CWRU’s Weatherhead DM/PhD program will commemorate 25 years of producing the finest practitioner-scholars in the world next Spring. Your Alumni Council, the faculty and the administration want to make this our best attended, best received reunion ever. To that end, we need you to share your ideas for a celebration you don’t want to miss. We need your help.  No matter how near or far you are from Ohio, there are many ways you can participate in designing the 2020 Celebration: lead or be on a panel, recommend a best-in-class keynote speaker, plan the dine-arounds, etc. Please contact Beth, Joann, Sue or Marilyn to let us know you’re interested in contributing (contact info below).


Respond to the July 2019 Alumni Survey
Next month, you’ll receive a brief Qualtrics survey via email. The Alumni Council needs your input to work on your behalf to ensure your DM or PhD degree is one of your most valuable and treasured professional assets.
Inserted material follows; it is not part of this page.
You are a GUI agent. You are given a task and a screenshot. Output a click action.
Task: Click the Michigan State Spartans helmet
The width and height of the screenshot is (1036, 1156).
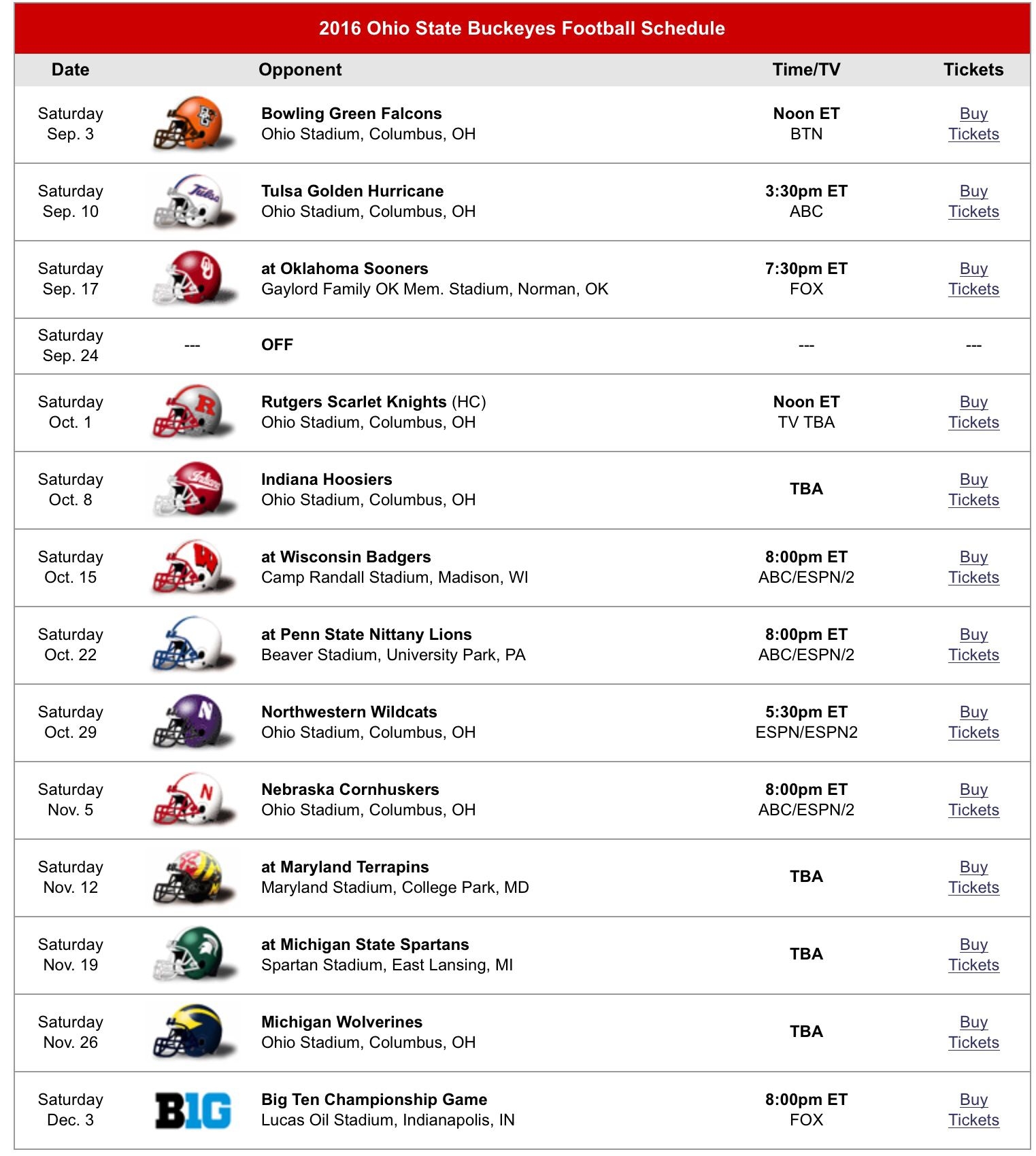coord(193,955)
Be Your Cohort’s Class Representative
To enable greater participation in planning and communications, we are forming a team of Class Representatives – one person from each cohort who will gather professional and personal news from their class to share with all alumni via this quarterly newsletter. It’s an easy way to stay in touch with people who were a significant part of your life for three or more years, and to be in contact with other alums. If you would like to be nominated, or nominate another member of your class, please let us know.

Your Alumni Council
Your Council works to sustain a return-on-investment for your degree.  2019 and 2020 can be the year all alumni come together to benefit from, participate in and support alumni activities. To do that, we need your voice. How can we make your investment in your degree more beneficial and valuable? Council members are responsible for staying current with alumni concerns.  Council participation requires one conference-call meeting per quarter, with occasional in-between calls for planning events such as Reunions. Council members are nominated and voted for in periodic elections.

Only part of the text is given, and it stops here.